### WORK TO BE COMPLETED
How many lines of these records hold the string "computer"? Reply with the number alone.

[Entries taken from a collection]

-*-

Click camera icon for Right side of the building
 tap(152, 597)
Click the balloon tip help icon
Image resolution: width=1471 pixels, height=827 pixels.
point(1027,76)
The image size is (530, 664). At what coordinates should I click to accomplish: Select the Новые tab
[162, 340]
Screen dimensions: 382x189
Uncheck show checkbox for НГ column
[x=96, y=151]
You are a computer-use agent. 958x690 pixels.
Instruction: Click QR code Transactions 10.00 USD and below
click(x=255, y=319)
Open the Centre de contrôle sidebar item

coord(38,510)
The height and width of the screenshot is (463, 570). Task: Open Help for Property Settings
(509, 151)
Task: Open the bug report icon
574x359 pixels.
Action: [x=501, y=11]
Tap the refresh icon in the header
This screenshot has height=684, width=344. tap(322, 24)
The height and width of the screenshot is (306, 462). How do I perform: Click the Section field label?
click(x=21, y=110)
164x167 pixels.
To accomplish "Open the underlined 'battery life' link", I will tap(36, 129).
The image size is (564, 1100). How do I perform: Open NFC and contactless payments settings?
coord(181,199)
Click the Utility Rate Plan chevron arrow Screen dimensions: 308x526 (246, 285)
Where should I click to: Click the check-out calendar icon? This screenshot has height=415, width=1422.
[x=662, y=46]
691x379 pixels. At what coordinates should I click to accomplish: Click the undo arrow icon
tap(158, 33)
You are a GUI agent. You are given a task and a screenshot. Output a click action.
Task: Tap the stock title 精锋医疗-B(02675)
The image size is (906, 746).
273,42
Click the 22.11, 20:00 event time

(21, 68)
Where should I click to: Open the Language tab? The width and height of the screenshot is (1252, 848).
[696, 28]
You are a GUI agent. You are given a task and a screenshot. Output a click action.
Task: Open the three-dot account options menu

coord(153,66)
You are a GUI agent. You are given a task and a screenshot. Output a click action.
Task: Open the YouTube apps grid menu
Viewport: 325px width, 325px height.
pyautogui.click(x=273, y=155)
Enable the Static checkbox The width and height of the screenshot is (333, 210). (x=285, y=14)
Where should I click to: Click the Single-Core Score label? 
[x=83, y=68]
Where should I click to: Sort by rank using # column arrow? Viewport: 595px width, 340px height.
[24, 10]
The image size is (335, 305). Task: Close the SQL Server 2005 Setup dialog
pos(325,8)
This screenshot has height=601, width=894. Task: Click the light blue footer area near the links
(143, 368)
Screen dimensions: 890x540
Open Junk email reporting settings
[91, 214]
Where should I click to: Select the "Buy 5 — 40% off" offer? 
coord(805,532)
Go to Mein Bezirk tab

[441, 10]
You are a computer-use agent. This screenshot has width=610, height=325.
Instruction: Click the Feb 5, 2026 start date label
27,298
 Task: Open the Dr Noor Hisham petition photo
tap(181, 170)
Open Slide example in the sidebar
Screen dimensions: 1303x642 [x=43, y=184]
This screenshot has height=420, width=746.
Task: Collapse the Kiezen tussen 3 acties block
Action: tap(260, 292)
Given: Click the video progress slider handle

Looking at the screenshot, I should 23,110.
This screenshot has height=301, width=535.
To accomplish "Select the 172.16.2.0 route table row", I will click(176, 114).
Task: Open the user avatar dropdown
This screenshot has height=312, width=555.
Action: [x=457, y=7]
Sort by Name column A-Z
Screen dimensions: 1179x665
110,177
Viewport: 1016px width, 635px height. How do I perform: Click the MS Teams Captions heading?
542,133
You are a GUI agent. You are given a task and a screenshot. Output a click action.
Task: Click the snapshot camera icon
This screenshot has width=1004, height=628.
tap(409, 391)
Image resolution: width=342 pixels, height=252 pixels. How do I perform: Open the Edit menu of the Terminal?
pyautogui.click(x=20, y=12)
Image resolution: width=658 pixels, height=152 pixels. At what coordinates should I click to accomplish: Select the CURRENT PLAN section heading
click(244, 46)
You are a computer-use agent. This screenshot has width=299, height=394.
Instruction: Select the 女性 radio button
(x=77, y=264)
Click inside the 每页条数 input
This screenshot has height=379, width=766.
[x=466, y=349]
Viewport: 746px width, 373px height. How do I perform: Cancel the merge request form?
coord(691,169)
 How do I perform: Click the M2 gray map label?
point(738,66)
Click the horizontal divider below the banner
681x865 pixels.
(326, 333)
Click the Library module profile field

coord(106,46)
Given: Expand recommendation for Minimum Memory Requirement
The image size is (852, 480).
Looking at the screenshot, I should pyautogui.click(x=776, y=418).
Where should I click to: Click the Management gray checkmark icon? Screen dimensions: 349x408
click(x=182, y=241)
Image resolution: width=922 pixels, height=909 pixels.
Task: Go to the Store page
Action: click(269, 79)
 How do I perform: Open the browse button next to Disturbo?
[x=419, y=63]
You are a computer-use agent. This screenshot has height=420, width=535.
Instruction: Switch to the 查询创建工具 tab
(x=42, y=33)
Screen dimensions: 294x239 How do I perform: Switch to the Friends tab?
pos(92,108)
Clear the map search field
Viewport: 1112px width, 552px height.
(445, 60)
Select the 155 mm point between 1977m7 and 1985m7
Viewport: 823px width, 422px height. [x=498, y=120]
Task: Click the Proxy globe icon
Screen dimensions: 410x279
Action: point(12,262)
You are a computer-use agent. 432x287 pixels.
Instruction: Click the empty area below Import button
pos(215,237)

-*-

### YOUR RESPONSE
5